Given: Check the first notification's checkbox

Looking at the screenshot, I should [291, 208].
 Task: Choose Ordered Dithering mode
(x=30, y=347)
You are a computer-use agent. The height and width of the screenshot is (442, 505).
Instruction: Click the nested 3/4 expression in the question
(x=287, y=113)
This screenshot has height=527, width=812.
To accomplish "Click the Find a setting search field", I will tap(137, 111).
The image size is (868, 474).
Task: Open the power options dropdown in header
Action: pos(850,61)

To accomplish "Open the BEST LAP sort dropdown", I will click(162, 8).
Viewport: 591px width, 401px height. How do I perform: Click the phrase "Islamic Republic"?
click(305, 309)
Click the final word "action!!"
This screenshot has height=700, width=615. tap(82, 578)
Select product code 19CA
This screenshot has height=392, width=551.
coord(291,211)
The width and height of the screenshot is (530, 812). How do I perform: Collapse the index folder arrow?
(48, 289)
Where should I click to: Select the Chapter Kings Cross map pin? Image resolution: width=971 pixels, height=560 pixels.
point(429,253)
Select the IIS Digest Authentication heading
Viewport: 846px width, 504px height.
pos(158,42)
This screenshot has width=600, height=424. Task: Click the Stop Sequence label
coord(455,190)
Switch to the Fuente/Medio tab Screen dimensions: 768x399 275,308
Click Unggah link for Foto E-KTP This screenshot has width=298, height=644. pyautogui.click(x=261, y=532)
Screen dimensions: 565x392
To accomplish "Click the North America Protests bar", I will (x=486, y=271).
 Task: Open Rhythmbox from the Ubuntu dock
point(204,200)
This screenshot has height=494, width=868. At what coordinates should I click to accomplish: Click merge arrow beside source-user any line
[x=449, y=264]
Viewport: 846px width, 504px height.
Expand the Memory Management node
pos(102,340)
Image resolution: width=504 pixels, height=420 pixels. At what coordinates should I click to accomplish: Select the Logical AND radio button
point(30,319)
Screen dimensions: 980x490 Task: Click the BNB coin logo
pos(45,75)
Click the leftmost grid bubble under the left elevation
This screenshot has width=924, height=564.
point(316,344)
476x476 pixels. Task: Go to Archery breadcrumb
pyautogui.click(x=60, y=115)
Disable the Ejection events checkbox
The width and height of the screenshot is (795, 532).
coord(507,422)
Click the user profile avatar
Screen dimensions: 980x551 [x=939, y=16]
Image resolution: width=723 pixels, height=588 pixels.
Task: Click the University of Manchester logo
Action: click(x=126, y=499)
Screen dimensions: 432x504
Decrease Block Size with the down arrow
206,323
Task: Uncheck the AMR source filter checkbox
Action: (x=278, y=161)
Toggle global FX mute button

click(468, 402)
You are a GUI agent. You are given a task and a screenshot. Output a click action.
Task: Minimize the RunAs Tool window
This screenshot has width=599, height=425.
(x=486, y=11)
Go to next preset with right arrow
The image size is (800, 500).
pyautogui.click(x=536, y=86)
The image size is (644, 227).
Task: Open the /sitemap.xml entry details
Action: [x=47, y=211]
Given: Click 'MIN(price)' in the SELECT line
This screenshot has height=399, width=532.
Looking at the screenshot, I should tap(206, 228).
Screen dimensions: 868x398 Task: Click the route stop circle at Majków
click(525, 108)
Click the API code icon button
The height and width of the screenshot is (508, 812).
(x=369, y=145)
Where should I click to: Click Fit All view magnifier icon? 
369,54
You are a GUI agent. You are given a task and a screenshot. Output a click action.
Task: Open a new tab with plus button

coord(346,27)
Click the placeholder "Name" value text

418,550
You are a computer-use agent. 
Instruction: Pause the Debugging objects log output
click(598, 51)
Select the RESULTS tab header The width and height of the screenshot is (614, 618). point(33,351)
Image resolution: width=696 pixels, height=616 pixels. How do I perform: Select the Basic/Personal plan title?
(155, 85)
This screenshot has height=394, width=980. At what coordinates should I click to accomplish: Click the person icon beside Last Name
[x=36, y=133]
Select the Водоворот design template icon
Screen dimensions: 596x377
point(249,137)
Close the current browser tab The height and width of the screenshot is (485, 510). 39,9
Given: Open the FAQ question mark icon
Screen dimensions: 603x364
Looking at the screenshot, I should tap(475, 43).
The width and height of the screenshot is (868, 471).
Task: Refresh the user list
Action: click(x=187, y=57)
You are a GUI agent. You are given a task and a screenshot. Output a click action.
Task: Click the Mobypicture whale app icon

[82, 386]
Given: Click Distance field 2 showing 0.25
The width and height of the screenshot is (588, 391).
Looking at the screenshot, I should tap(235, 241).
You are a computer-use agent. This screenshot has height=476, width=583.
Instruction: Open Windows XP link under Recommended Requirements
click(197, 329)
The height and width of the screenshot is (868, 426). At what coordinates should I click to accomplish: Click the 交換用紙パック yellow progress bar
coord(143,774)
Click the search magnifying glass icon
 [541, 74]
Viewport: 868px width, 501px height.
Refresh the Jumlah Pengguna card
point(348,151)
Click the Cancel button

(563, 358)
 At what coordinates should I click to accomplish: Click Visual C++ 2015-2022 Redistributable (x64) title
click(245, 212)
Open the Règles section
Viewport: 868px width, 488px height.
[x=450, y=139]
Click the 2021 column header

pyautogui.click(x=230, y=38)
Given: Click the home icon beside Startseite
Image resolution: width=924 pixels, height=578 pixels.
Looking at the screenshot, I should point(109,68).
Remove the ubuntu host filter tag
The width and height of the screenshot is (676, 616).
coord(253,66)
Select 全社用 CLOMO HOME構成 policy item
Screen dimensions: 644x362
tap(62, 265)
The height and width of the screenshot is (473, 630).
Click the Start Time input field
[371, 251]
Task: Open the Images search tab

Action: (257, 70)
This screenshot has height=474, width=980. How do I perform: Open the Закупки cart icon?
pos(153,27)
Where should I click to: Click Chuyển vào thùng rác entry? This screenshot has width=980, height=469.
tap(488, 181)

* * *

All of the material above must be transcribed exactly, with no line dropped.

> _Response to this exercise_
Given: Check the first notification's checkbox

Looking at the screenshot, I should [291, 208].
 Task: Choose Ordered Dithering mode
(x=30, y=347)
You are a computer-use agent. The height and width of the screenshot is (442, 505).
Instruction: Click the nested 3/4 expression in the question
(x=287, y=113)
This screenshot has height=527, width=812.
To accomplish "Click the Find a setting search field", I will tap(137, 111).
The image size is (868, 474).
Task: Open the power options dropdown in header
Action: pos(850,61)

To accomplish "Open the BEST LAP sort dropdown", I will click(162, 8).
Viewport: 591px width, 401px height. How do I perform: Click the phrase "Islamic Republic"?
click(305, 309)
Click the final word "action!!"
This screenshot has height=700, width=615. tap(82, 578)
Select product code 19CA
This screenshot has height=392, width=551.
coord(291,211)
The width and height of the screenshot is (530, 812). How do I perform: Collapse the index folder arrow?
(48, 289)
Where should I click to: Select the Chapter Kings Cross map pin? Image resolution: width=971 pixels, height=560 pixels.
point(429,253)
Select the IIS Digest Authentication heading
Viewport: 846px width, 504px height.
pos(158,42)
This screenshot has width=600, height=424. Task: Click the Stop Sequence label
coord(455,190)
Switch to the Fuente/Medio tab Screen dimensions: 768x399 275,308
Click Unggah link for Foto E-KTP This screenshot has width=298, height=644. pyautogui.click(x=261, y=532)
Screen dimensions: 565x392
To accomplish "Click the North America Protests bar", I will (x=486, y=271).
 Task: Open Rhythmbox from the Ubuntu dock
point(204,200)
This screenshot has height=494, width=868. At what coordinates should I click to accomplish: Click merge arrow beside source-user any line
[x=449, y=264]
Viewport: 846px width, 504px height.
Expand the Memory Management node
pos(102,340)
Image resolution: width=504 pixels, height=420 pixels. At what coordinates should I click to accomplish: Select the Logical AND radio button
point(30,319)
Screen dimensions: 980x490 Task: Click the BNB coin logo
pos(45,75)
Click the leftmost grid bubble under the left elevation
This screenshot has width=924, height=564.
point(316,344)
476x476 pixels. Task: Go to Archery breadcrumb
pyautogui.click(x=60, y=115)
Disable the Ejection events checkbox
The width and height of the screenshot is (795, 532).
coord(507,422)
Click the user profile avatar
Screen dimensions: 980x551 [x=939, y=16]
Image resolution: width=723 pixels, height=588 pixels.
Task: Click the University of Manchester logo
Action: click(x=126, y=499)
Screen dimensions: 432x504
Decrease Block Size with the down arrow
206,323
Task: Uncheck the AMR source filter checkbox
Action: (x=278, y=161)
Toggle global FX mute button

click(468, 402)
You are a GUI agent. You are given a task and a screenshot. Output a click action.
Task: Minimize the RunAs Tool window
This screenshot has width=599, height=425.
(x=486, y=11)
Go to next preset with right arrow
The image size is (800, 500).
pyautogui.click(x=536, y=86)
The image size is (644, 227).
Task: Open the /sitemap.xml entry details
Action: [x=47, y=211]
Given: Click 'MIN(price)' in the SELECT line
This screenshot has height=399, width=532.
Looking at the screenshot, I should tap(206, 228).
Screen dimensions: 868x398 Task: Click the route stop circle at Majków
click(525, 108)
Click the API code icon button
The height and width of the screenshot is (508, 812).
(x=369, y=145)
Where should I click to: Click Fit All view magnifier icon? 
369,54
You are a GUI agent. You are given a task and a screenshot. Output a click action.
Task: Open a new tab with plus button

coord(346,27)
Click the placeholder "Name" value text

418,550
You are a computer-use agent. 
Instruction: Pause the Debugging objects log output
click(598, 51)
Select the RESULTS tab header The width and height of the screenshot is (614, 618). point(33,351)
Image resolution: width=696 pixels, height=616 pixels. How do I perform: Select the Basic/Personal plan title?
(155, 85)
This screenshot has height=394, width=980. At what coordinates should I click to accomplish: Click the person icon beside Last Name
[x=36, y=133]
Select the Водоворот design template icon
Screen dimensions: 596x377
point(249,137)
Close the current browser tab The height and width of the screenshot is (485, 510). 39,9
Given: Open the FAQ question mark icon
Screen dimensions: 603x364
Looking at the screenshot, I should tap(475, 43).
The width and height of the screenshot is (868, 471).
Task: Refresh the user list
Action: click(x=187, y=57)
You are a GUI agent. You are given a task and a screenshot. Output a click action.
Task: Click the Mobypicture whale app icon

[82, 386]
Given: Click Distance field 2 showing 0.25
The width and height of the screenshot is (588, 391).
Looking at the screenshot, I should tap(235, 241).
You are a computer-use agent. This screenshot has height=476, width=583.
Instruction: Open Windows XP link under Recommended Requirements
click(197, 329)
The height and width of the screenshot is (868, 426). At what coordinates should I click to accomplish: Click the 交換用紙パック yellow progress bar
coord(143,774)
Click the search magnifying glass icon
 [541, 74]
Viewport: 868px width, 501px height.
Refresh the Jumlah Pengguna card
point(348,151)
Click the Cancel button

(563, 358)
 At what coordinates should I click to accomplish: Click Visual C++ 2015-2022 Redistributable (x64) title
click(245, 212)
Open the Règles section
Viewport: 868px width, 488px height.
[x=450, y=139]
Click the 2021 column header

pyautogui.click(x=230, y=38)
Given: Click the home icon beside Startseite
Image resolution: width=924 pixels, height=578 pixels.
Looking at the screenshot, I should point(109,68).
Remove the ubuntu host filter tag
The width and height of the screenshot is (676, 616).
coord(253,66)
Select 全社用 CLOMO HOME構成 policy item
Screen dimensions: 644x362
tap(62, 265)
The height and width of the screenshot is (473, 630).
Click the Start Time input field
[371, 251]
Task: Open the Images search tab

Action: (257, 70)
This screenshot has height=474, width=980. How do I perform: Open the Закупки cart icon?
pos(153,27)
Where should I click to: Click Chuyển vào thùng rác entry? This screenshot has width=980, height=469.
tap(488, 181)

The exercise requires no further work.